- [Assignment]
Would you output the lines from the one containing "Where should I" through the final line of the entries, exactly and with pictures omitted?

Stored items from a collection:
++++++

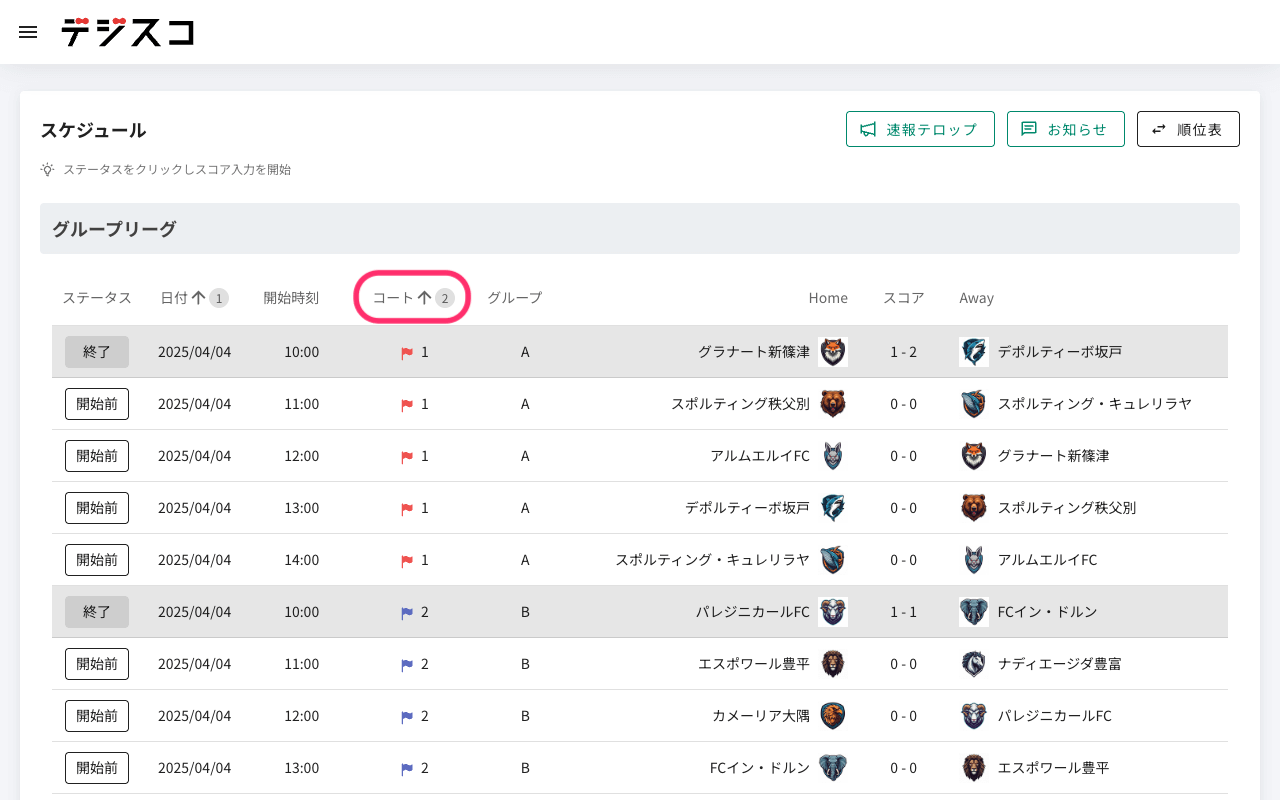
Task: Open 速報テロップ panel
Action: click(920, 129)
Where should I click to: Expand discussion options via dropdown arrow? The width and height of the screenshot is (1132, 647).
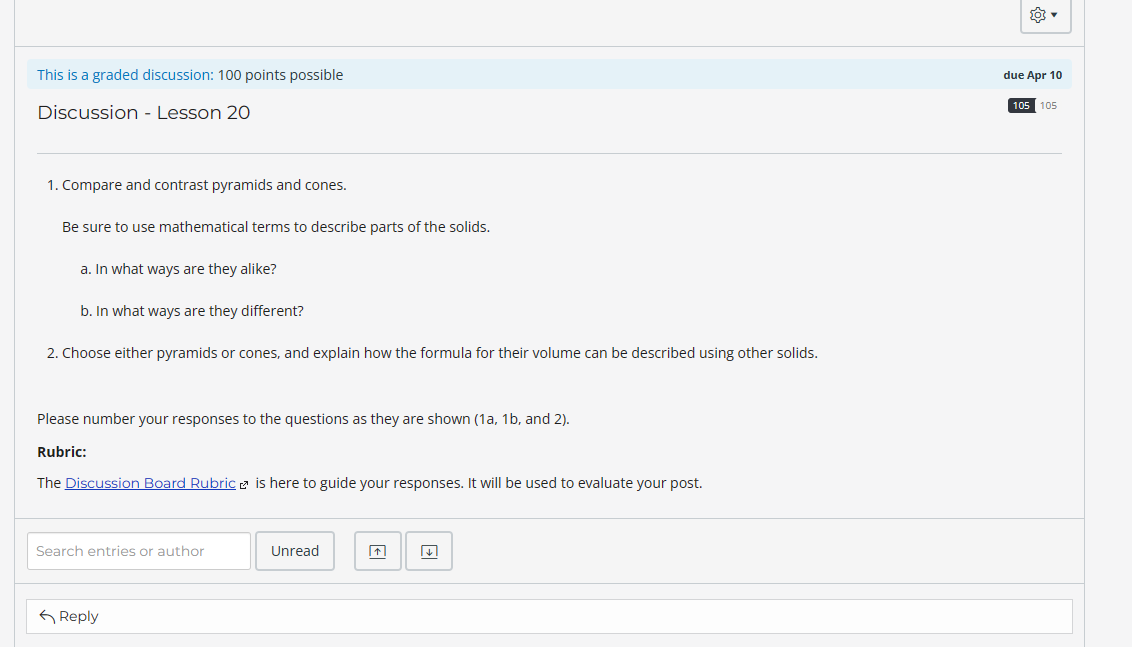pos(1054,16)
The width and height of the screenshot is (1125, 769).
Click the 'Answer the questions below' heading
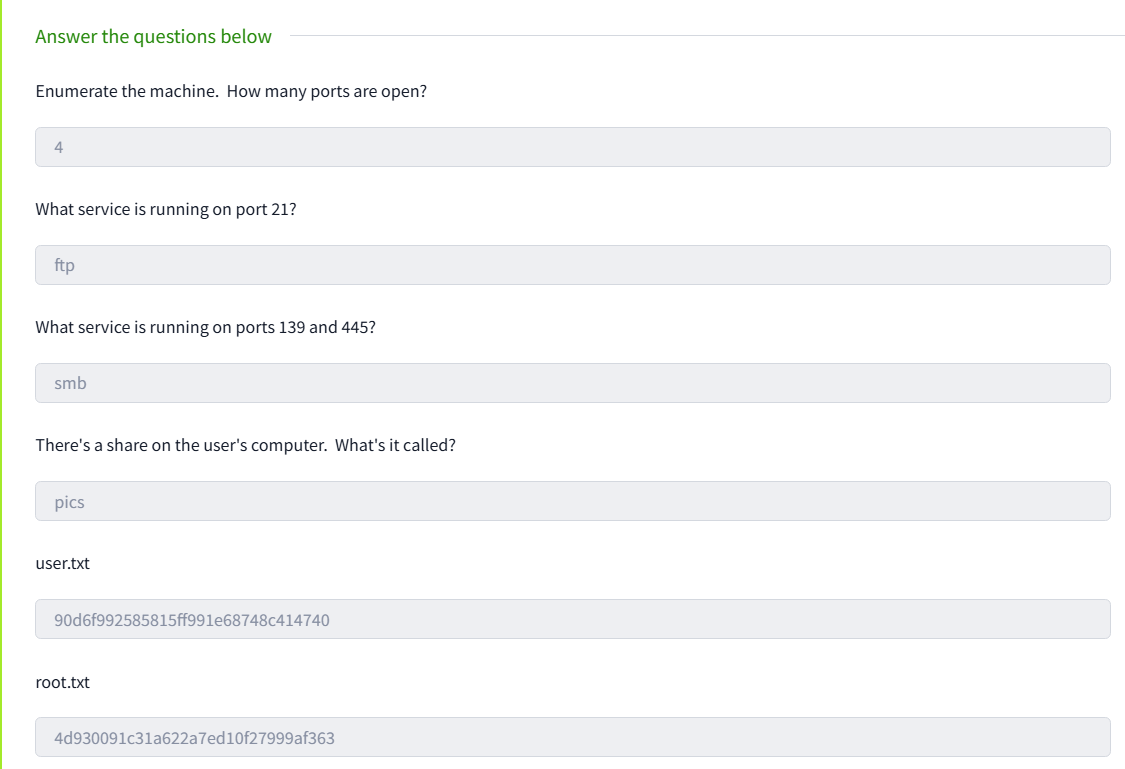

++++++

- [Exercise response]
Where should I click to: Expand discussion options via dropdown arrow? The width and height of the screenshot is (1132, 647).
pos(1054,16)
The width and height of the screenshot is (1125, 769).
Click the 'Answer the questions below' heading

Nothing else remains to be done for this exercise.